◆ Task instructions
Give back the full listing that follows exactly as it reads.
↓↓↓
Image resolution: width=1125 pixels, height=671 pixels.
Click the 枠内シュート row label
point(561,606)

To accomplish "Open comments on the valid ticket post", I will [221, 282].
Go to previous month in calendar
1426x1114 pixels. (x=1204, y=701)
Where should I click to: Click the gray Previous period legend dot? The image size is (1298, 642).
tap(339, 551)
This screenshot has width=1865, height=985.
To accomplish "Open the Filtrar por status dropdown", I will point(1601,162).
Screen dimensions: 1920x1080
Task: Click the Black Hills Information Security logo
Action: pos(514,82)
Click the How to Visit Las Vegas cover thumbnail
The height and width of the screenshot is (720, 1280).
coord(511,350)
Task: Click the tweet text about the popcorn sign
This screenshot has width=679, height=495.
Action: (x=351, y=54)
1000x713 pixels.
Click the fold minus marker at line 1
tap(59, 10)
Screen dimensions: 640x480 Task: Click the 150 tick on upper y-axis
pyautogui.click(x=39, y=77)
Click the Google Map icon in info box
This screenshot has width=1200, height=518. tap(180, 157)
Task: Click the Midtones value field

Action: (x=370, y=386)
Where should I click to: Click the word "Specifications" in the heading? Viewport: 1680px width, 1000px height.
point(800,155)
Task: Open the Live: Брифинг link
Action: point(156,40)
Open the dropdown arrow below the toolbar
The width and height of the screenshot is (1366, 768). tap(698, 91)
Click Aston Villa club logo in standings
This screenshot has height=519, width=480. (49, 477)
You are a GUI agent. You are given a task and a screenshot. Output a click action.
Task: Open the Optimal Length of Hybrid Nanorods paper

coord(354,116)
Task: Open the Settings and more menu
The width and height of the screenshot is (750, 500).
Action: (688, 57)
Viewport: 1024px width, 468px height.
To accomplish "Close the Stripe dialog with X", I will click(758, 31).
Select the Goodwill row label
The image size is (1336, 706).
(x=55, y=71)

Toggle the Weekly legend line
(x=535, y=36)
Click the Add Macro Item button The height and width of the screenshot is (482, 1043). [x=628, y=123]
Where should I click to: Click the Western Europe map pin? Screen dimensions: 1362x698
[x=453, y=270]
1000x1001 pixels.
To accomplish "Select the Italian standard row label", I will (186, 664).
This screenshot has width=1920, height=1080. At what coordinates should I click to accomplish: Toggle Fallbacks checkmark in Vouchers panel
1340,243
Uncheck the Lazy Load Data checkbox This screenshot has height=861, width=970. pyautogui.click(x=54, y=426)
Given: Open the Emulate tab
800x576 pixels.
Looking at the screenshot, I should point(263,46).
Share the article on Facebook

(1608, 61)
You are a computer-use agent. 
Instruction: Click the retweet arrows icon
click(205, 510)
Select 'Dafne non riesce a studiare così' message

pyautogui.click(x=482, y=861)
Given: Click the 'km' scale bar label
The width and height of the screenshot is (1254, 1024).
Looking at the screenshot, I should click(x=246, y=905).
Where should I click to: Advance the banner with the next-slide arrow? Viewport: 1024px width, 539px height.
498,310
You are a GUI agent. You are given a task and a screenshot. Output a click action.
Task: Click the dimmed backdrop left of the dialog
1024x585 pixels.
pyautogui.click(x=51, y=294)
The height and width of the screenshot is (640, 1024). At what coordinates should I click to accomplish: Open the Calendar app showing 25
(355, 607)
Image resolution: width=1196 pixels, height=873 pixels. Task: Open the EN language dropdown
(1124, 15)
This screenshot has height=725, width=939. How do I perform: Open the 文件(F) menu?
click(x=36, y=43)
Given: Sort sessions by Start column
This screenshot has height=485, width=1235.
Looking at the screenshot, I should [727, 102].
↑↑↑
◆ Result of this exercise
Image resolution: width=1125 pixels, height=671 pixels.
Click the 枠内シュート row label
point(561,606)

To accomplish "Open comments on the valid ticket post", I will [221, 282].
Go to previous month in calendar
1426x1114 pixels. (x=1204, y=701)
Where should I click to: Click the gray Previous period legend dot? The image size is (1298, 642).
tap(339, 551)
This screenshot has width=1865, height=985.
To accomplish "Open the Filtrar por status dropdown", I will point(1601,162).
Screen dimensions: 1920x1080
Task: Click the Black Hills Information Security logo
Action: pos(514,82)
Click the How to Visit Las Vegas cover thumbnail
The height and width of the screenshot is (720, 1280).
coord(511,350)
Task: Click the tweet text about the popcorn sign
This screenshot has width=679, height=495.
Action: (x=351, y=54)
1000x713 pixels.
Click the fold minus marker at line 1
tap(59, 10)
Screen dimensions: 640x480 Task: Click the 150 tick on upper y-axis
pyautogui.click(x=39, y=77)
Click the Google Map icon in info box
This screenshot has width=1200, height=518. tap(180, 157)
Task: Click the Midtones value field

Action: (x=370, y=386)
Where should I click to: Click the word "Specifications" in the heading? Viewport: 1680px width, 1000px height.
point(800,155)
Task: Open the Live: Брифинг link
Action: point(156,40)
Open the dropdown arrow below the toolbar
The width and height of the screenshot is (1366, 768). tap(698, 91)
Click Aston Villa club logo in standings
This screenshot has height=519, width=480. (49, 477)
You are a GUI agent. You are given a task and a screenshot. Output a click action.
Task: Open the Optimal Length of Hybrid Nanorods paper

coord(354,116)
Task: Open the Settings and more menu
The width and height of the screenshot is (750, 500).
Action: (688, 57)
Viewport: 1024px width, 468px height.
To accomplish "Close the Stripe dialog with X", I will click(758, 31).
Select the Goodwill row label
The image size is (1336, 706).
(x=55, y=71)

Toggle the Weekly legend line
(x=535, y=36)
Click the Add Macro Item button The height and width of the screenshot is (482, 1043). [x=628, y=123]
Where should I click to: Click the Western Europe map pin? Screen dimensions: 1362x698
[x=453, y=270]
1000x1001 pixels.
To accomplish "Select the Italian standard row label", I will (186, 664).
This screenshot has width=1920, height=1080. At what coordinates should I click to accomplish: Toggle Fallbacks checkmark in Vouchers panel
1340,243
Uncheck the Lazy Load Data checkbox This screenshot has height=861, width=970. pyautogui.click(x=54, y=426)
Given: Open the Emulate tab
800x576 pixels.
Looking at the screenshot, I should point(263,46).
Share the article on Facebook

(1608, 61)
You are a computer-use agent. 
Instruction: Click the retweet arrows icon
click(205, 510)
Select 'Dafne non riesce a studiare così' message

pyautogui.click(x=482, y=861)
Given: Click the 'km' scale bar label
The width and height of the screenshot is (1254, 1024).
Looking at the screenshot, I should click(x=246, y=905).
Where should I click to: Advance the banner with the next-slide arrow? Viewport: 1024px width, 539px height.
498,310
You are a GUI agent. You are given a task and a screenshot. Output a click action.
Task: Click the dimmed backdrop left of the dialog
1024x585 pixels.
pyautogui.click(x=51, y=294)
The height and width of the screenshot is (640, 1024). At what coordinates should I click to accomplish: Open the Calendar app showing 25
(355, 607)
Image resolution: width=1196 pixels, height=873 pixels. Task: Open the EN language dropdown
(1124, 15)
This screenshot has height=725, width=939. How do I perform: Open the 文件(F) menu?
click(x=36, y=43)
Given: Sort sessions by Start column
This screenshot has height=485, width=1235.
Looking at the screenshot, I should [727, 102].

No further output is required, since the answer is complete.